- [What you need to do]: Give every line below again, exactly as it appears.

- [Records for the task]:

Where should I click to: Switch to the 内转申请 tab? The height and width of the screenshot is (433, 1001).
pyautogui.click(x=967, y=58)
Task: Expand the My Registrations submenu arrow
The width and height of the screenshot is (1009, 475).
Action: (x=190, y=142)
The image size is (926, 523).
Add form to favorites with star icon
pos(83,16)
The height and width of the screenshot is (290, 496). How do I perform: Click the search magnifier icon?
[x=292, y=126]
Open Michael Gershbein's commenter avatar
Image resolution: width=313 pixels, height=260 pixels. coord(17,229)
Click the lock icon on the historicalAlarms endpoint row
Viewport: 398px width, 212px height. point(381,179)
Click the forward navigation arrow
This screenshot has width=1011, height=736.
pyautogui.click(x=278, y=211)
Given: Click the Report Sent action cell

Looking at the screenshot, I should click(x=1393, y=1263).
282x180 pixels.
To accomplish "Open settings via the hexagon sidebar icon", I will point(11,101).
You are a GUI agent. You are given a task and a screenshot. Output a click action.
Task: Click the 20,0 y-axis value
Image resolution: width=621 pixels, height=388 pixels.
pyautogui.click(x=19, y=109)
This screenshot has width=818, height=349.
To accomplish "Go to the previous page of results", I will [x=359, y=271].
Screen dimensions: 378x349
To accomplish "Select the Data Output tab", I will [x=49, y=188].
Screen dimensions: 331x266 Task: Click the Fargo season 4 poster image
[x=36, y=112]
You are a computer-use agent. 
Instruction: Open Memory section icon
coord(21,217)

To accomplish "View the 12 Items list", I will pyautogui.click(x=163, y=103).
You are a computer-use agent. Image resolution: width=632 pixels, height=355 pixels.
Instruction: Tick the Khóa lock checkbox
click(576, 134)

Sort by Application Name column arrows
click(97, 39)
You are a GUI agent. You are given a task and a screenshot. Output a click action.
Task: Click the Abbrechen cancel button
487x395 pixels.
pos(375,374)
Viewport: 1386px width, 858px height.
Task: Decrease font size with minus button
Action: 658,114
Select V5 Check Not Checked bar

- [Solution]:
Where should I click to: Switch to the 内转申请 tab? The height and width of the screenshot is (433, 1001).
pyautogui.click(x=967, y=58)
Task: Expand the My Registrations submenu arrow
The width and height of the screenshot is (1009, 475).
Action: (x=190, y=142)
The image size is (926, 523).
Add form to favorites with star icon
pos(83,16)
The height and width of the screenshot is (290, 496). How do I perform: Click the search magnifier icon?
[x=292, y=126]
Open Michael Gershbein's commenter avatar
Image resolution: width=313 pixels, height=260 pixels. coord(17,229)
Click the lock icon on the historicalAlarms endpoint row
Viewport: 398px width, 212px height. point(381,179)
Click the forward navigation arrow
This screenshot has width=1011, height=736.
pyautogui.click(x=278, y=211)
Given: Click the Report Sent action cell

Looking at the screenshot, I should click(x=1393, y=1263).
282x180 pixels.
To accomplish "Open settings via the hexagon sidebar icon", I will point(11,101).
You are a GUI agent. You are given a task and a screenshot. Output a click action.
Task: Click the 20,0 y-axis value
Image resolution: width=621 pixels, height=388 pixels.
pyautogui.click(x=19, y=109)
This screenshot has width=818, height=349.
To accomplish "Go to the previous page of results", I will [x=359, y=271].
Screen dimensions: 378x349
To accomplish "Select the Data Output tab", I will [x=49, y=188].
Screen dimensions: 331x266 Task: Click the Fargo season 4 poster image
[x=36, y=112]
You are a computer-use agent. 
Instruction: Open Memory section icon
coord(21,217)

To accomplish "View the 12 Items list", I will pyautogui.click(x=163, y=103).
You are a computer-use agent. Image resolution: width=632 pixels, height=355 pixels.
Instruction: Tick the Khóa lock checkbox
click(576, 134)

Sort by Application Name column arrows
click(97, 39)
You are a GUI agent. You are given a task and a screenshot. Output a click action.
Task: Click the Abbrechen cancel button
487x395 pixels.
pos(375,374)
Viewport: 1386px width, 858px height.
Task: Decrease font size with minus button
Action: 658,114
Select V5 Check Not Checked bar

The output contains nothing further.